(Working data Opens)
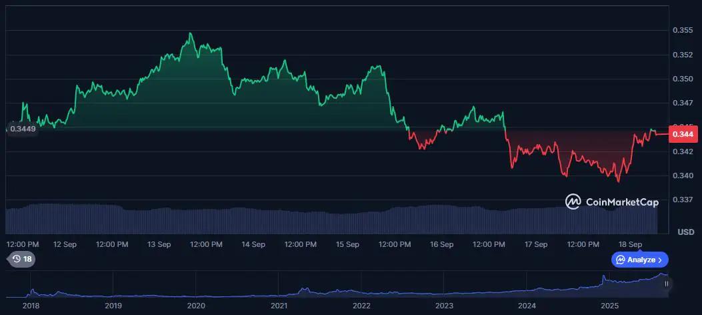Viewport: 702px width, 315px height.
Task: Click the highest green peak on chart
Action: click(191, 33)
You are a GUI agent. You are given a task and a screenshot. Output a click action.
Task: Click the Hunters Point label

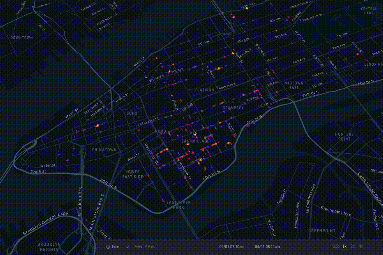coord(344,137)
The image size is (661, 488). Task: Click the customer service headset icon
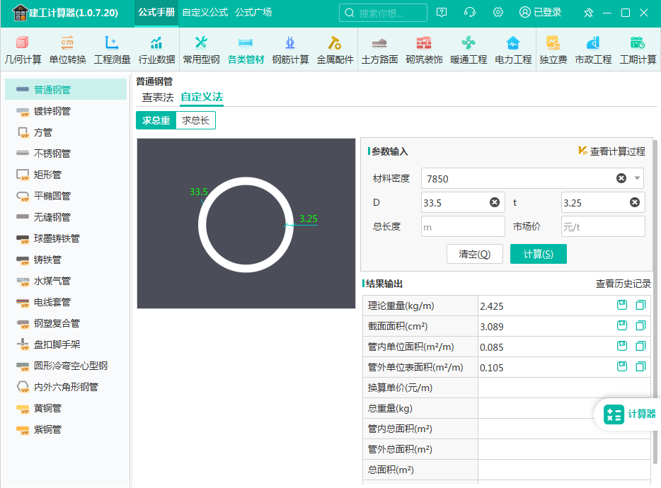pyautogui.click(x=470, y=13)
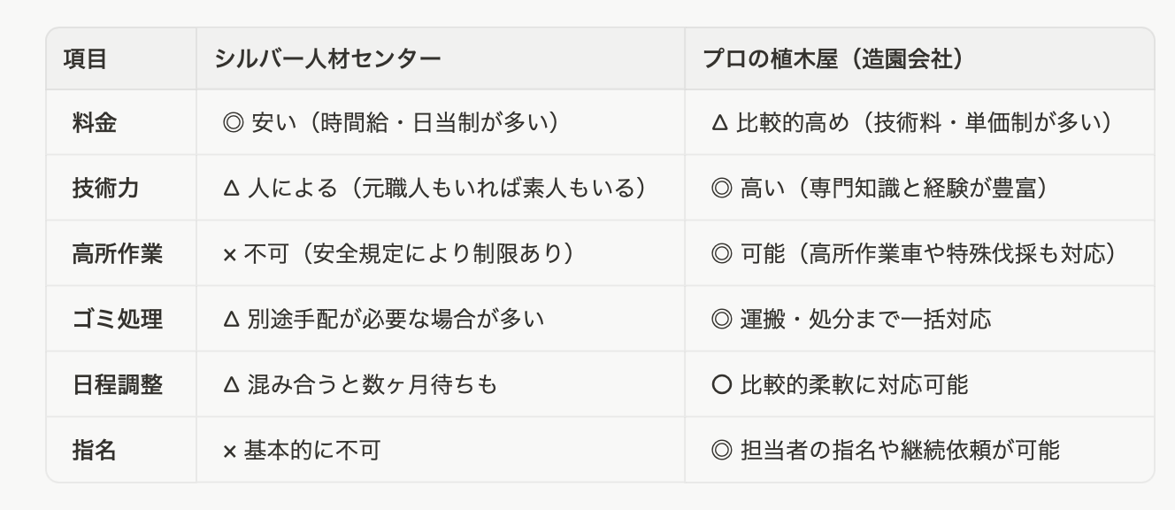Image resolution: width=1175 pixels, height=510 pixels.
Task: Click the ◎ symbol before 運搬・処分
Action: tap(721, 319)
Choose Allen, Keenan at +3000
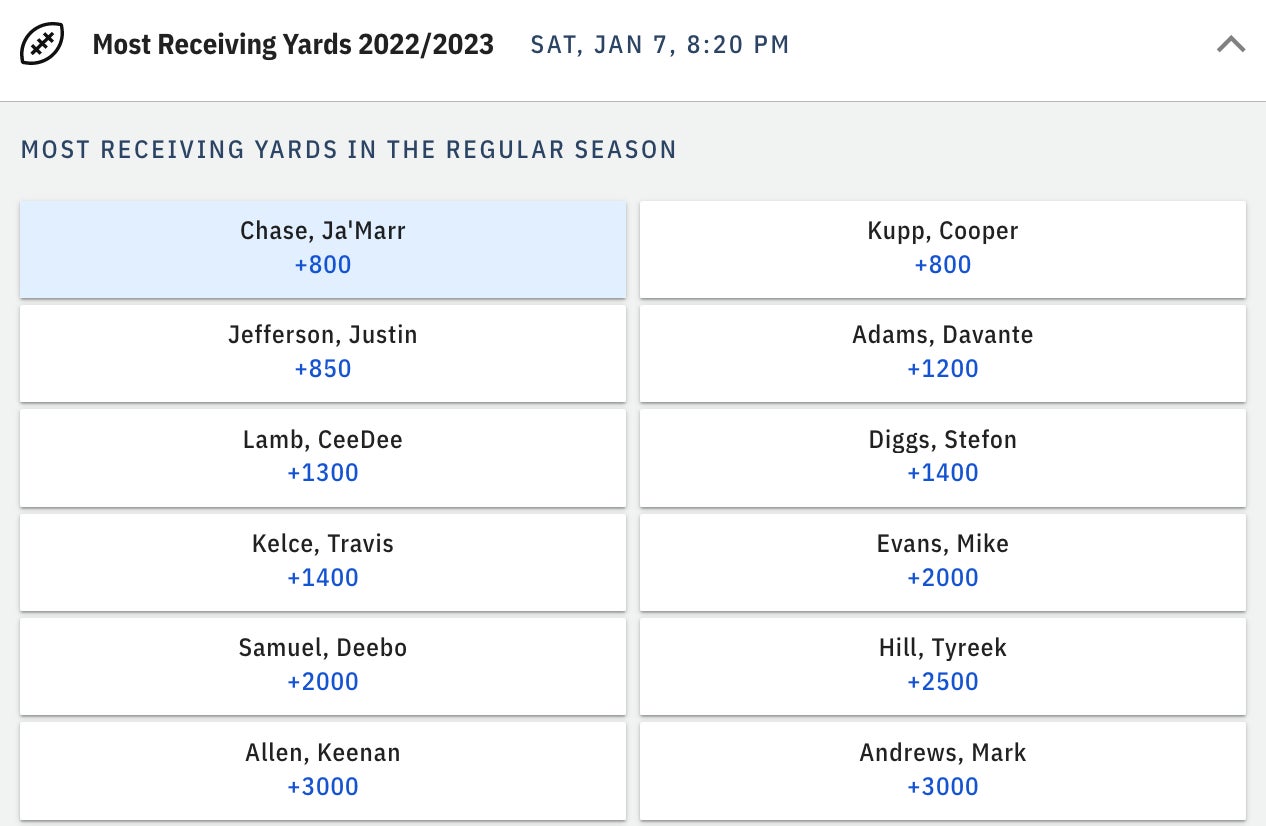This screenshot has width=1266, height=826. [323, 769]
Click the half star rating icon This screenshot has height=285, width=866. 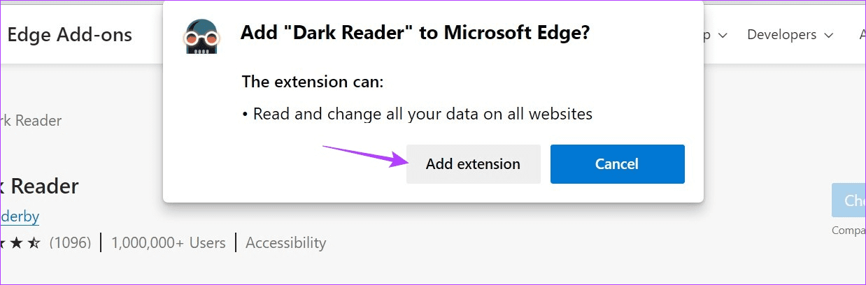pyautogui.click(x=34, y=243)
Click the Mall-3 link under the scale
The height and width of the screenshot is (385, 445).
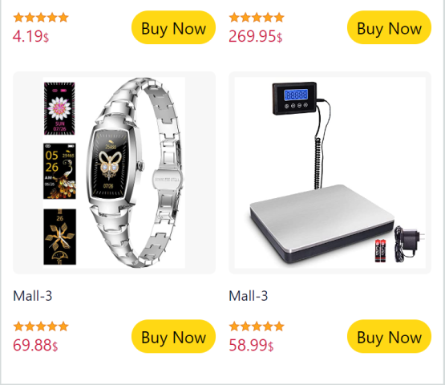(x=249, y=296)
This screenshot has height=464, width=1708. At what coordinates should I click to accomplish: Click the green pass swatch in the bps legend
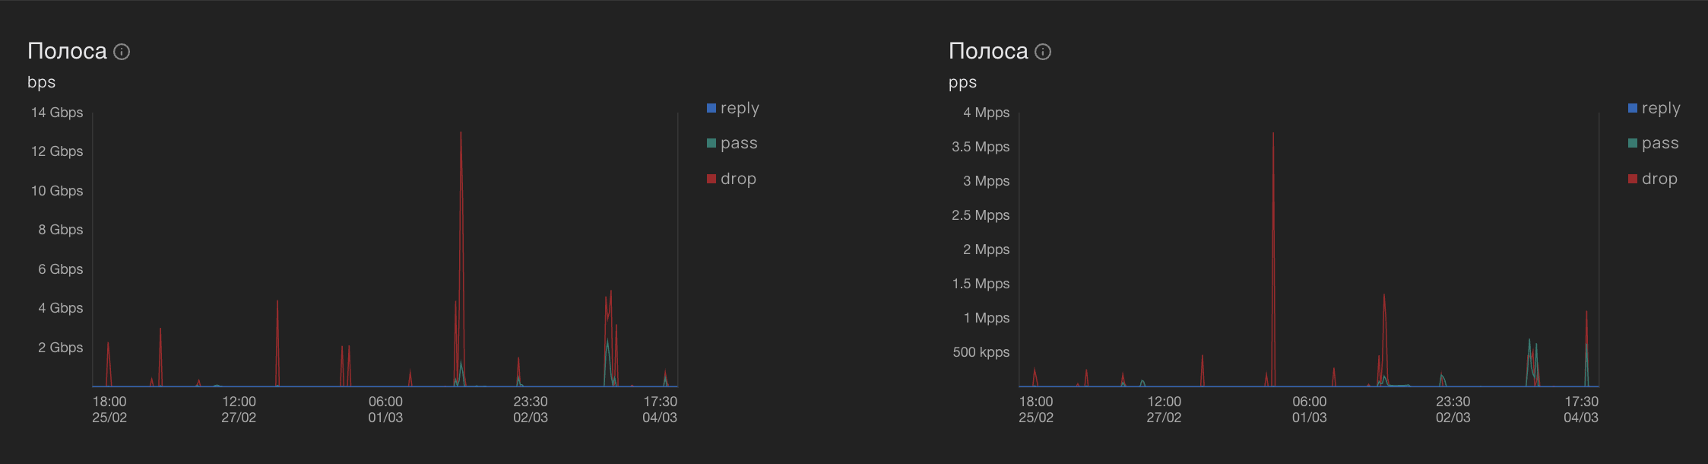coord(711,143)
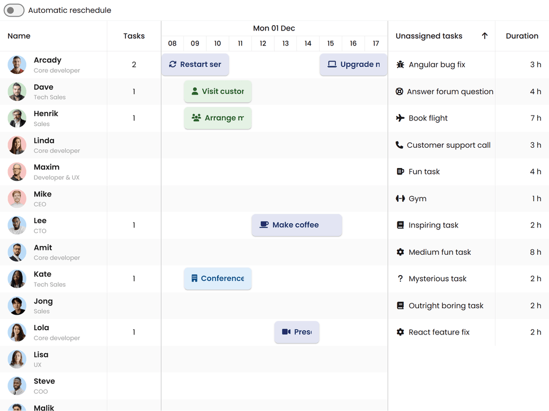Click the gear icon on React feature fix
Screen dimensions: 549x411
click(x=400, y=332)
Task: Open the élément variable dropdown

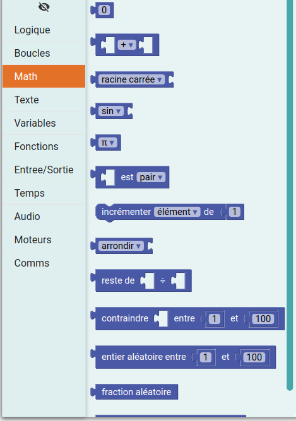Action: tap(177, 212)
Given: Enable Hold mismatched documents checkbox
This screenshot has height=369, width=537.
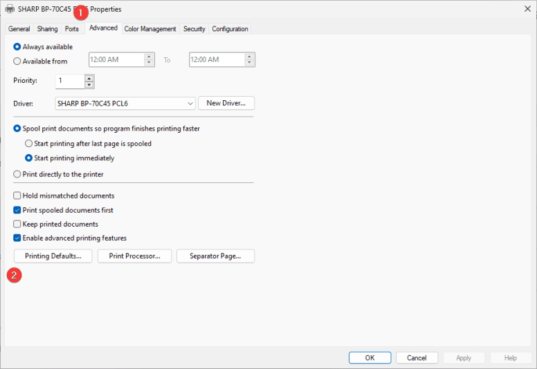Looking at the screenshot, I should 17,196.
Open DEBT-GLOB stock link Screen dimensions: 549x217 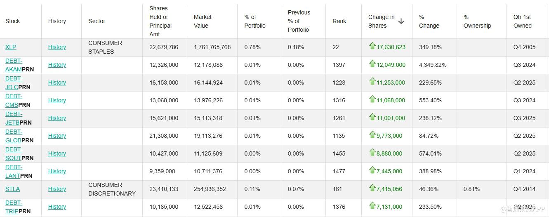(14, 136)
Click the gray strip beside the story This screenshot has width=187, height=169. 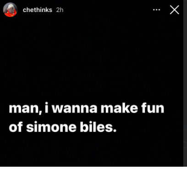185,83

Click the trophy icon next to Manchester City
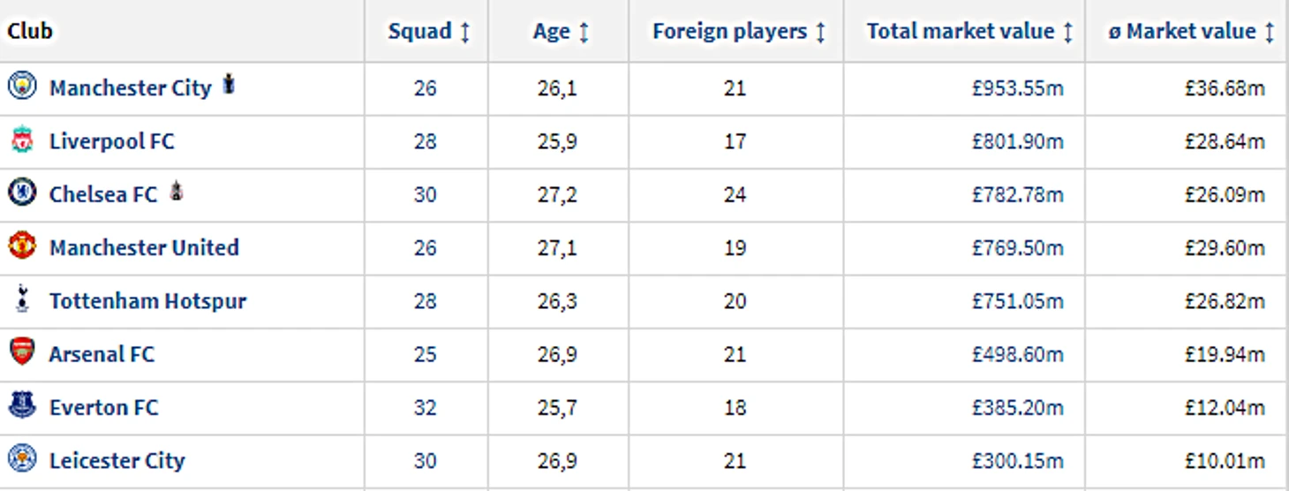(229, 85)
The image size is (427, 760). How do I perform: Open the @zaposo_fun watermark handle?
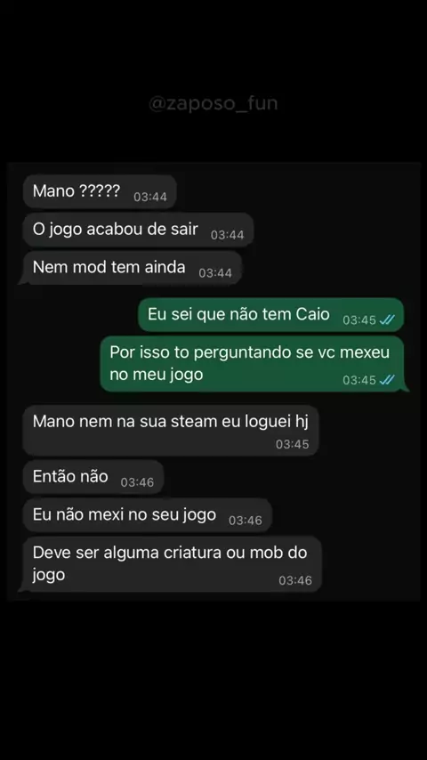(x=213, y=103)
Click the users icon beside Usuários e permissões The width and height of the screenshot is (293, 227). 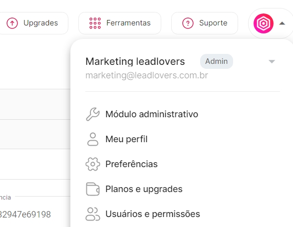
(Working data Closes)
Exercise prompt.
In the copy, leave out all pictures, and retype exactly each line from the one with "Click the trophy icon next to Manchester City" through the last line of the entries.

Answer for the task.
Click the trophy icon next to Manchester City
(229, 85)
The image size is (427, 760). How do I perform: Open the @zaposo_fun watermark handle?
(x=213, y=103)
Click the users icon beside Usuários e permissões The width and height of the screenshot is (293, 227). 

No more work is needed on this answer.